Consultant Randy Sunderman presented his final draft to Cache Creek Council on May 13 after helping the village prepare an Busines Expansion and Attraction strategy.
He started with the bad news, saying that population is declining and all indicators are that it will continue for some time, with three-quarters of youth graduating this year saying they plan to move away from the area. Cache Creek has one of the older populations in BC with the median age being 51 – almost 10 years older than the rest of the province. Also, many of the people employed at local businesses come from out of town.
“Your destiny is controlled by a lot of external factors,” he said.
However, on the positive side, the Village has created planning documents such as the Recreation, Parks and Trail Master Plan and has started to implement it. There is new investment in the community and the talk of more.

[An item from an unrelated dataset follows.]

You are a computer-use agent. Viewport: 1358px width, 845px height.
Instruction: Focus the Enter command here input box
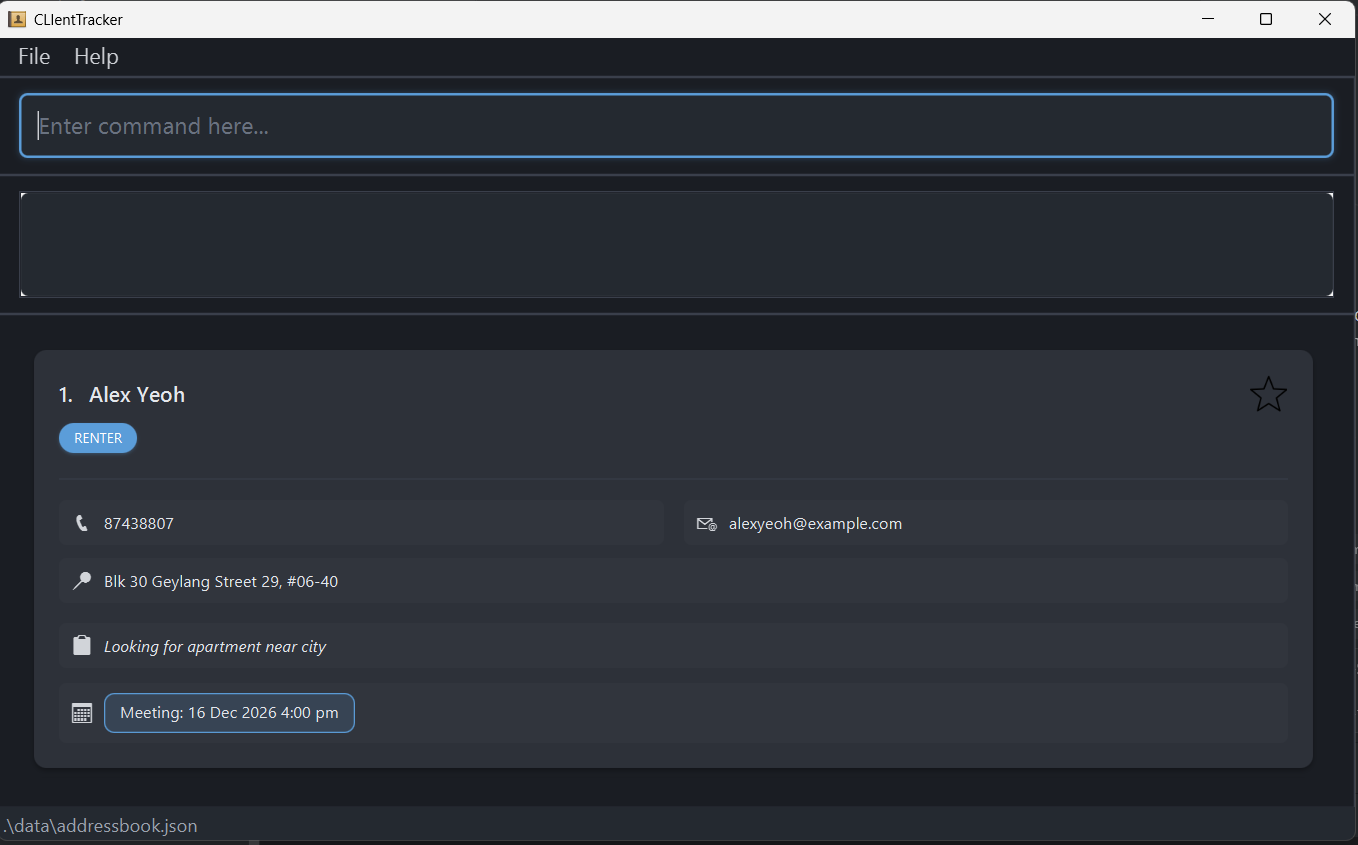click(676, 126)
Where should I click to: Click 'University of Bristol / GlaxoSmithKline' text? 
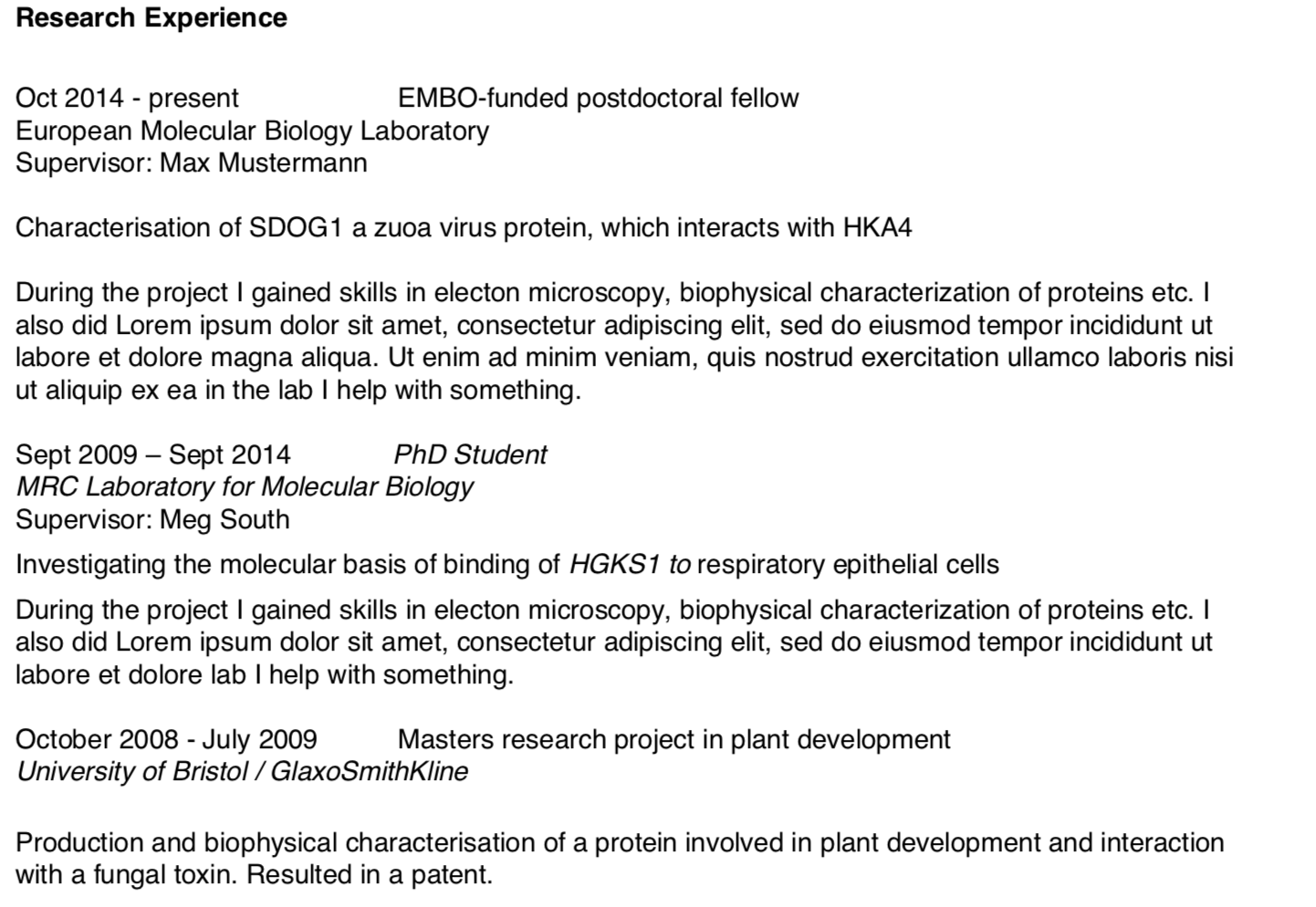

“Our success will come from attracting one family at a time,” he said, adding that it may not sound like much, “But it will help change direction caused by some of the negative things.”
He recommend that Cache Creek hire a full time economic development officer to plan for and take advantage of opportunities presenting themselves.
You have a three to four year window of opportunity, he said, to capitalize on potential mining developments, such as having the capacity to house future employees. “If these things do come to fruition, we need to be in a position to take advantage of them,” he said.
“It seems grandiose to me,” said Coun. Herb Hofer. “Are there any other communities the same size with economic development officers?”
Sunderman said Hope, Logan Lake and Clinton, for a while, all have EDOs.
“Cache Creek is a lot like Logan Lake,” he said. “You guys are following similar paths.”
Cache Creek Mayor John Ranta said they would read through the 41 page report and then meet with staff to discuss it – “And commit substantial resources with the will of Council if we are to implement your recommendations.”
“You have a good economic devevelopment (volunteer) committee,” said Sunderman. “They can help you move forward.”